For some agencies, it may take a few months to begin to feel the impact of the new policy.
OMB laid out five milestones it wants to accomplish over the next 60 days and one more with a 90-day timeline.
Among the 60-day deadlines are:
The Federal Chief Information Security Officer (CISO) Council shall solicit and review agency and industry TIC pilot proposals on an ongoing basis, participate in the approval process for updates to TIC use cases and other TIC reference architecture documentation, and establish the timeline for DHS to review pilot results and approve updates to TIC use cases and other TIC documentation.

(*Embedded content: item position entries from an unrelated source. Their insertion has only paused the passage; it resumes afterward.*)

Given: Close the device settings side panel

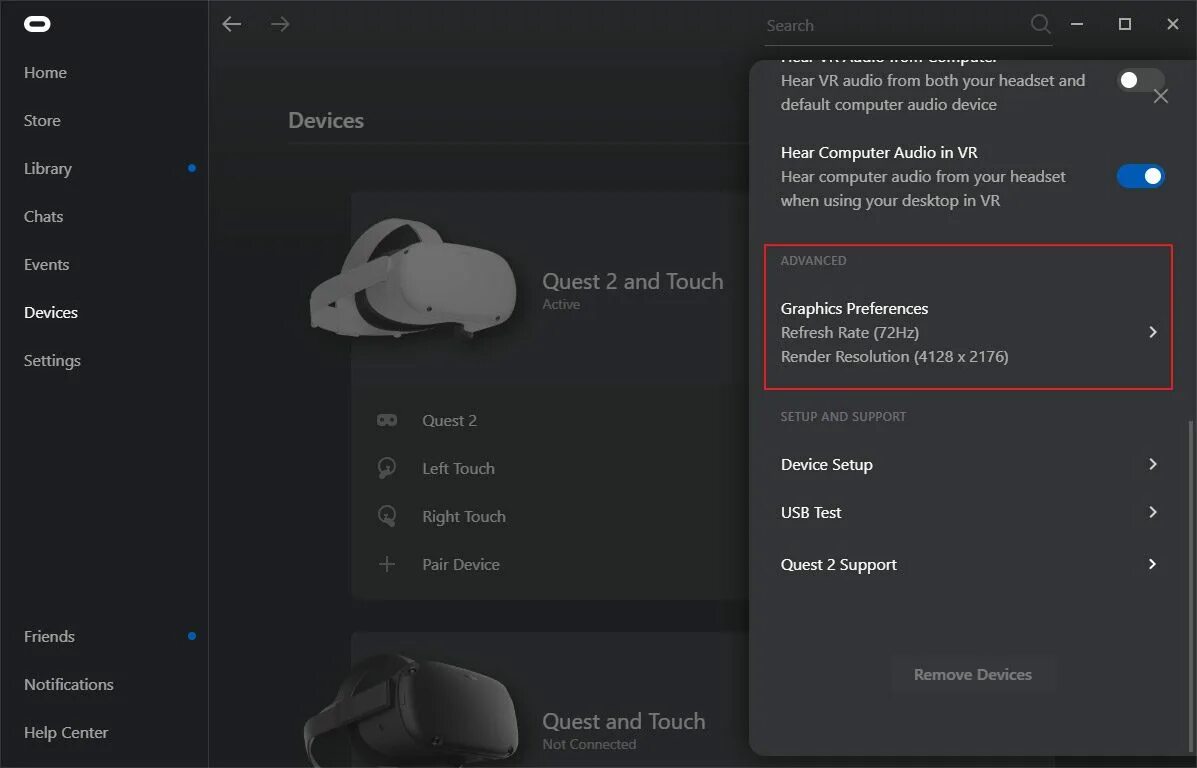Looking at the screenshot, I should pos(1160,96).
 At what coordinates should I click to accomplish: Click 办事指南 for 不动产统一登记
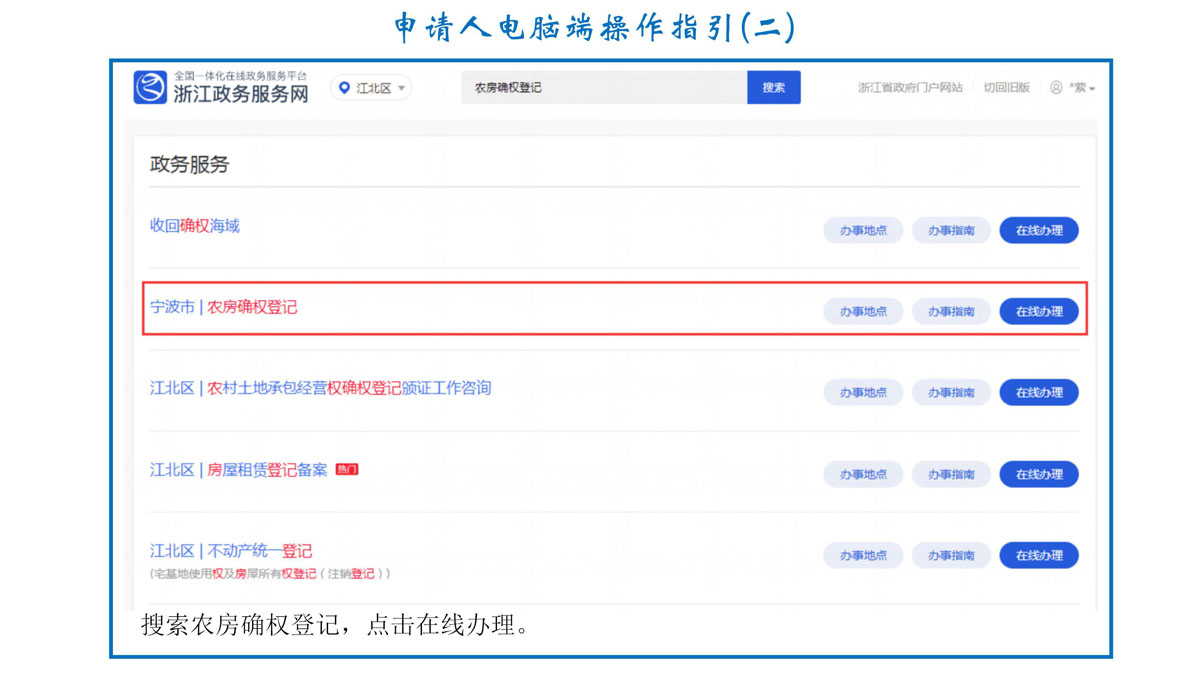pyautogui.click(x=951, y=555)
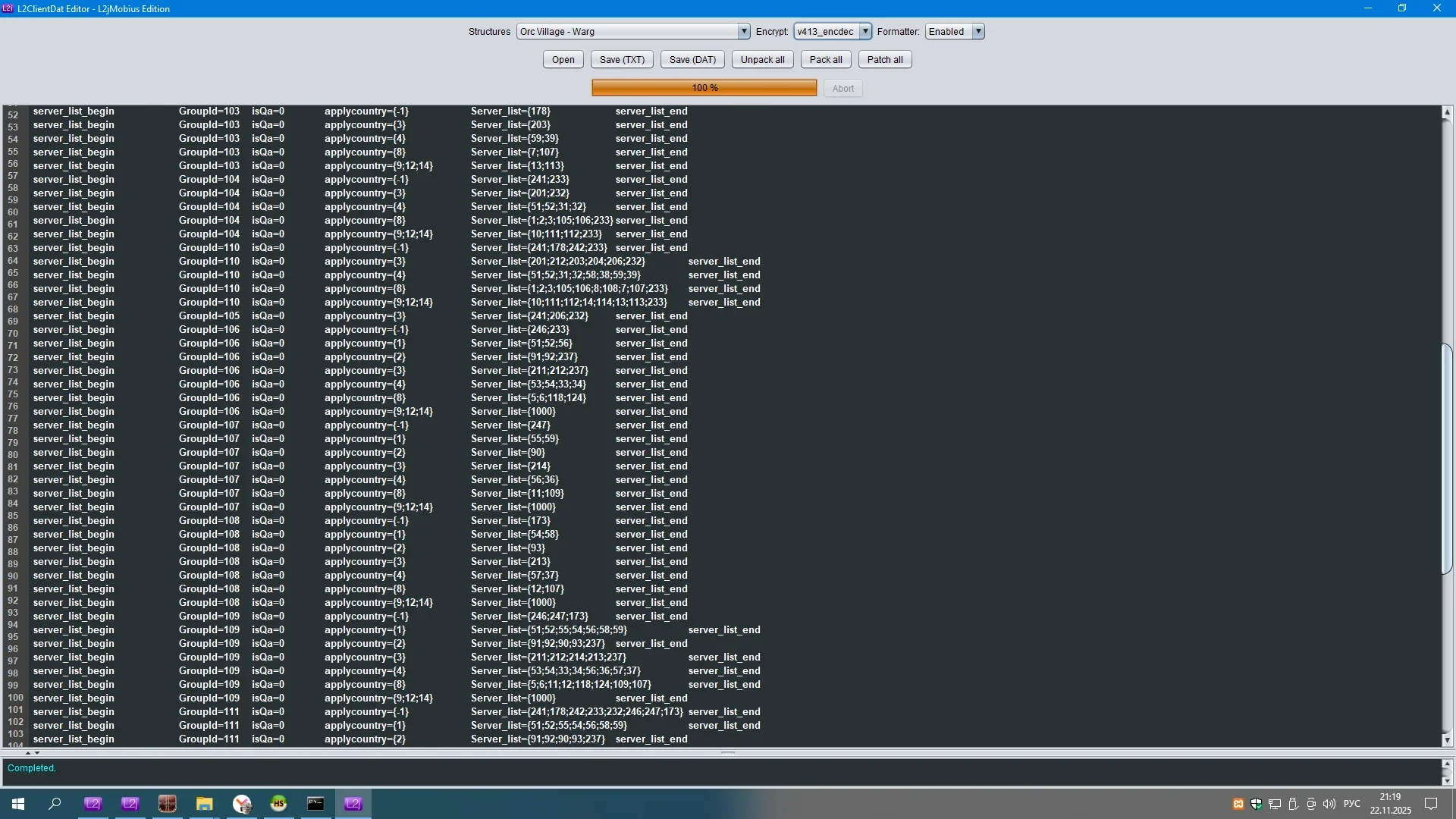1456x819 pixels.
Task: Click Pack all button
Action: pos(825,59)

GSA shall update governmentwide procurement vehicles, as appropriate, within 6 months of the approval of new TIC use case requirements and other TIC reference architecture documentation.
Additionally, OMB is giving agencies a year to update their own network and system boundary policies to reflect TIC 3.0 and identify use cases that they will use.
“OMB and DHS will track agency implementation through Federal Information Security Modernization Act of 2014 (FISMA) reporting,” the memo states. “In order for TIC program updates to achieve the goal of diversifying technology options for agencies while retaining strong protections for Federal systems and information, OMB, DHS and the agencies themselves, need to have details of the technologies and defenses deployed across federal networks. As such, agency chief information officers shall maintain an accurate inventory of agency network connections, including details on the service provider, cost, capacity, traffic volume, logical/physical configurations, and topological data for each connection in the event OMB, DHS or others request this information to assist with governmentwide cybersecurity incident response or other cybersecurity matters.”